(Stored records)
------------------------------------

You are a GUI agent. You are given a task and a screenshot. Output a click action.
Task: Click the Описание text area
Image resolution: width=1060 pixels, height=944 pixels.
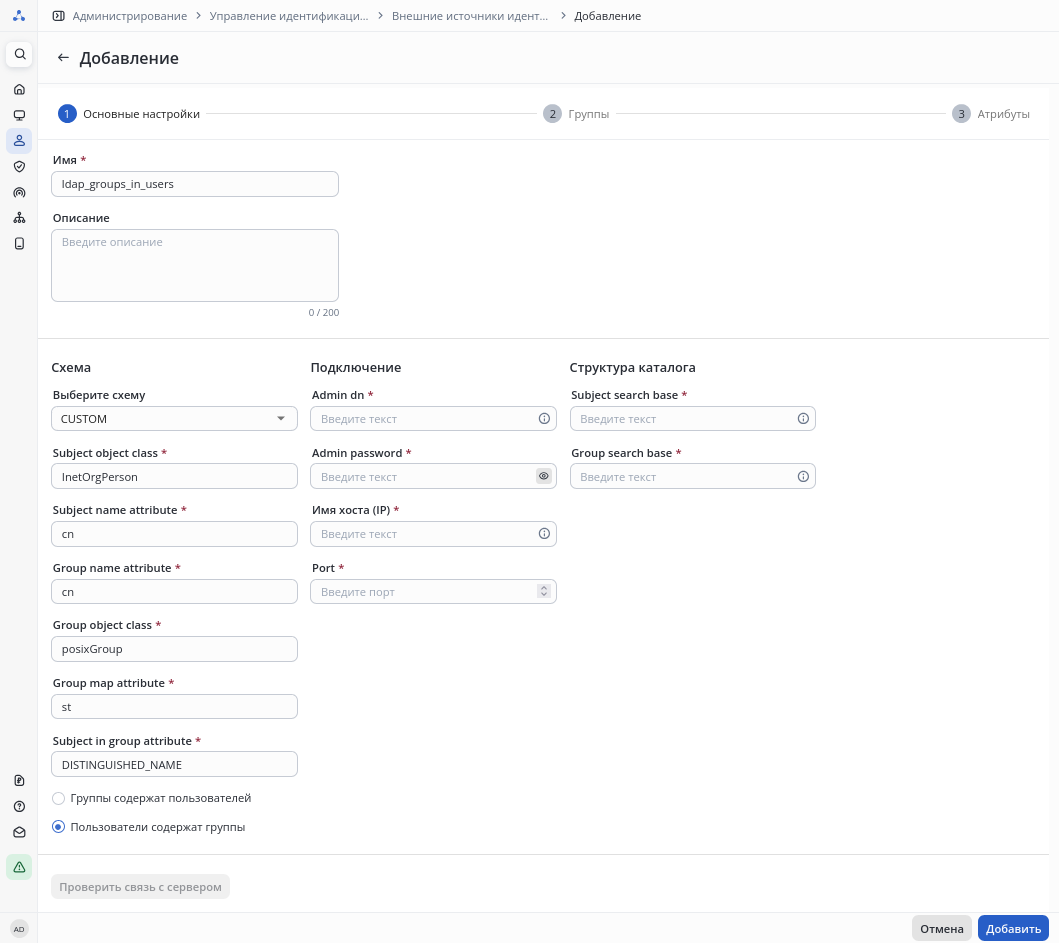(x=195, y=265)

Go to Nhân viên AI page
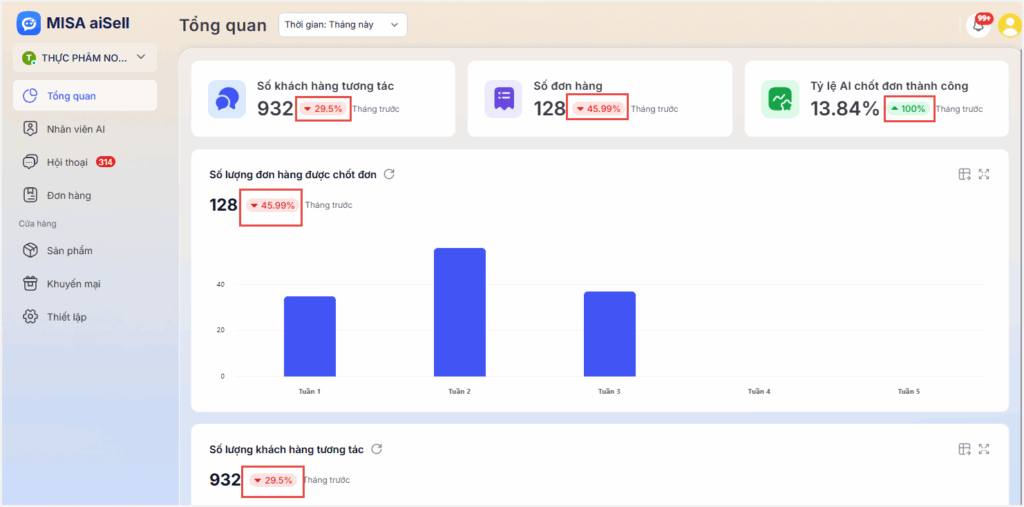point(76,129)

------------------------------------

> [EXERCISE GOAL]:
Copy all the entries word for word. Omit any pictures.

> [ANSWER]:
You are a GUI agent. You are given a task and a screenshot. Output a click action.
Task: Click the Описание text area
Image resolution: width=1060 pixels, height=944 pixels.
(x=195, y=265)

Go to Nhân viên AI page
point(76,129)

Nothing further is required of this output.